Du Fu (Tu Fu; Dù Fǔ; 712 – 770) was a prominent Chinese poet of the Tang dynasty.
Along with Li Bai (Li Po), he is frequently called the greatest of the Chinese poets. His greatest ambition was to serve his country as a successful civil servant, but he proved unable to make the necessary accommodations. His life, like the whole country, was devastated by the An Lushan Rebellion of 755, and his last 15 years were a time of almost constant unrest.
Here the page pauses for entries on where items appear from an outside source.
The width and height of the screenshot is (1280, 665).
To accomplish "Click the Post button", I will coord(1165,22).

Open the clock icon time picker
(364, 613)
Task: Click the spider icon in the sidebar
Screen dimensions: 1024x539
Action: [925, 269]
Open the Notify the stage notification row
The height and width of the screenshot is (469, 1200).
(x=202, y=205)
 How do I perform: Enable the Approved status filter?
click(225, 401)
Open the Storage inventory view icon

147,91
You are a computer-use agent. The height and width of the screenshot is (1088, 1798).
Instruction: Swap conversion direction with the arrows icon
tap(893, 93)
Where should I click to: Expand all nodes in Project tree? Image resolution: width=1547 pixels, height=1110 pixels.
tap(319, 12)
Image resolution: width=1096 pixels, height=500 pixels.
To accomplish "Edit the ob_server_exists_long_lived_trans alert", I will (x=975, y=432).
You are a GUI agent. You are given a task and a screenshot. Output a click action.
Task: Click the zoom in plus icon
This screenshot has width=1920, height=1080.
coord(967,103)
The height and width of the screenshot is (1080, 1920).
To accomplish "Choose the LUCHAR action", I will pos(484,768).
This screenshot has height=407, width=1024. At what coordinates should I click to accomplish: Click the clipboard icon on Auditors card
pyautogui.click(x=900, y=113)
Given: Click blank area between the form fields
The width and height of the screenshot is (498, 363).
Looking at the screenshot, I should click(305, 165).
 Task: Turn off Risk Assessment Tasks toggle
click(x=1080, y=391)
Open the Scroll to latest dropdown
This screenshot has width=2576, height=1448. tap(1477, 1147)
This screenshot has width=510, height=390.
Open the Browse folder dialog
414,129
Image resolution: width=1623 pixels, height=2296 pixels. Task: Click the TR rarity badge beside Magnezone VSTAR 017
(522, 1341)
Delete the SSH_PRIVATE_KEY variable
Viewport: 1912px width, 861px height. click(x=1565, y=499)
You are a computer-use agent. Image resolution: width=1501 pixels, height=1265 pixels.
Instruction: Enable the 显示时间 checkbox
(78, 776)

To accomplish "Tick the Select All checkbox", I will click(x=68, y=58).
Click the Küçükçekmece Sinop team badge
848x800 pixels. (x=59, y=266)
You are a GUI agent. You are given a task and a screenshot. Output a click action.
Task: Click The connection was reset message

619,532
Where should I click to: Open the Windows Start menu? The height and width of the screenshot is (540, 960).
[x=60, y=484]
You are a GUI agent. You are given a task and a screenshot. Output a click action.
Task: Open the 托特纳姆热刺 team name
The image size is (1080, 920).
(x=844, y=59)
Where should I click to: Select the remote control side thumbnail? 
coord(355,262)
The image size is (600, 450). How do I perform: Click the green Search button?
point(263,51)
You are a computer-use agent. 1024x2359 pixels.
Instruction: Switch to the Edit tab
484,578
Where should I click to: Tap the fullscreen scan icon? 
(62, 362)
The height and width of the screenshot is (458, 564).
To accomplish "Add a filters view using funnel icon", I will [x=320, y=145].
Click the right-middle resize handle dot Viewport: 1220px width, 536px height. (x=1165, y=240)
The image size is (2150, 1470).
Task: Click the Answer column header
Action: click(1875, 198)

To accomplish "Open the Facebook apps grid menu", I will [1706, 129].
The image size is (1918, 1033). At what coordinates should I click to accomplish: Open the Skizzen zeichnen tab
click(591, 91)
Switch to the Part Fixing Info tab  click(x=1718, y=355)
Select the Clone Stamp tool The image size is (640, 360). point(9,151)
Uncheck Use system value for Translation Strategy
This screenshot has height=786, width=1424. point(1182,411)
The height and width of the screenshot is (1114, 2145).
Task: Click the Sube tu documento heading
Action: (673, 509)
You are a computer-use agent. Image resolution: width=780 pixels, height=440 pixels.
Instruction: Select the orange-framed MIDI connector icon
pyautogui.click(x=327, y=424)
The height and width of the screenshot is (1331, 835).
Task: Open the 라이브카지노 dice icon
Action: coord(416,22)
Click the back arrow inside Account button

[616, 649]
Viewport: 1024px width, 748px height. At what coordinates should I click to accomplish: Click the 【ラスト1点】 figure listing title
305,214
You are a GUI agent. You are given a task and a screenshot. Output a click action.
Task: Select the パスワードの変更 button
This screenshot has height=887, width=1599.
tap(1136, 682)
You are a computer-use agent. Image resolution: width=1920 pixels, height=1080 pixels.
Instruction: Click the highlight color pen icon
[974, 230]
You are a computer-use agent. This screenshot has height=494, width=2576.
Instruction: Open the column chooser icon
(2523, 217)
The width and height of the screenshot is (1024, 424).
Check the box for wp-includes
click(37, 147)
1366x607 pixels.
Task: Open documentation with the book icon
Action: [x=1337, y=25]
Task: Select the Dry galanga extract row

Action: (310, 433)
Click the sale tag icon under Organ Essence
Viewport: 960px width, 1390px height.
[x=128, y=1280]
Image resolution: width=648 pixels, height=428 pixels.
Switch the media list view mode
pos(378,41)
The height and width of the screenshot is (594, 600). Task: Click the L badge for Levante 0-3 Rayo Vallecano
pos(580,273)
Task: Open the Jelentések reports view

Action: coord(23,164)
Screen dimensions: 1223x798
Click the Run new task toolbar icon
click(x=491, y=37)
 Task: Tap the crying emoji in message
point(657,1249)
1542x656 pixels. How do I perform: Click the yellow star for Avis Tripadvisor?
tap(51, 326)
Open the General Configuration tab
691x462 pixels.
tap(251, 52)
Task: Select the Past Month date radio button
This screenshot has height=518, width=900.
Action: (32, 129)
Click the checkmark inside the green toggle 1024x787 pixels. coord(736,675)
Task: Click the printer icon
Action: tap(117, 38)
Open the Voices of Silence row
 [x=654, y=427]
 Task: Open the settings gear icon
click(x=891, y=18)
Although initially he was little-known to other writers, his works came to be hugely influential in both Chinese and Japanese literary culture. Of his poetic writing, nearly fifteen hundred poems have been preserved over the ages. He has been called the “Poet-Historian” and the “Poet-Sage” by Chinese critics, while the range of his work has allowed him to be introduced to Western readers as “the Chinese Virgil, Horace, Ovid, Shakespeare, Milton, Burns, Wordsworth, Béranger, Hugo or Baudelaire”.
THE TIED-UP CHICKENS
My little servant bound the chickens
ready to take them to market
of course they didn’t like that
they flapped, cackled, struggled
my family doesn’t like to see
chickens devour worms and bugs
but they ought to realize
the chickens will be boiled
should human beings take sides
between the bugs and chickens?
I call out to the servant,
“Untie them, let them run free!”
Chickens or bugs, gains and losses —
it’s never going to be settled,
I think as I lean on this hilltop house
and gaze at the cold river.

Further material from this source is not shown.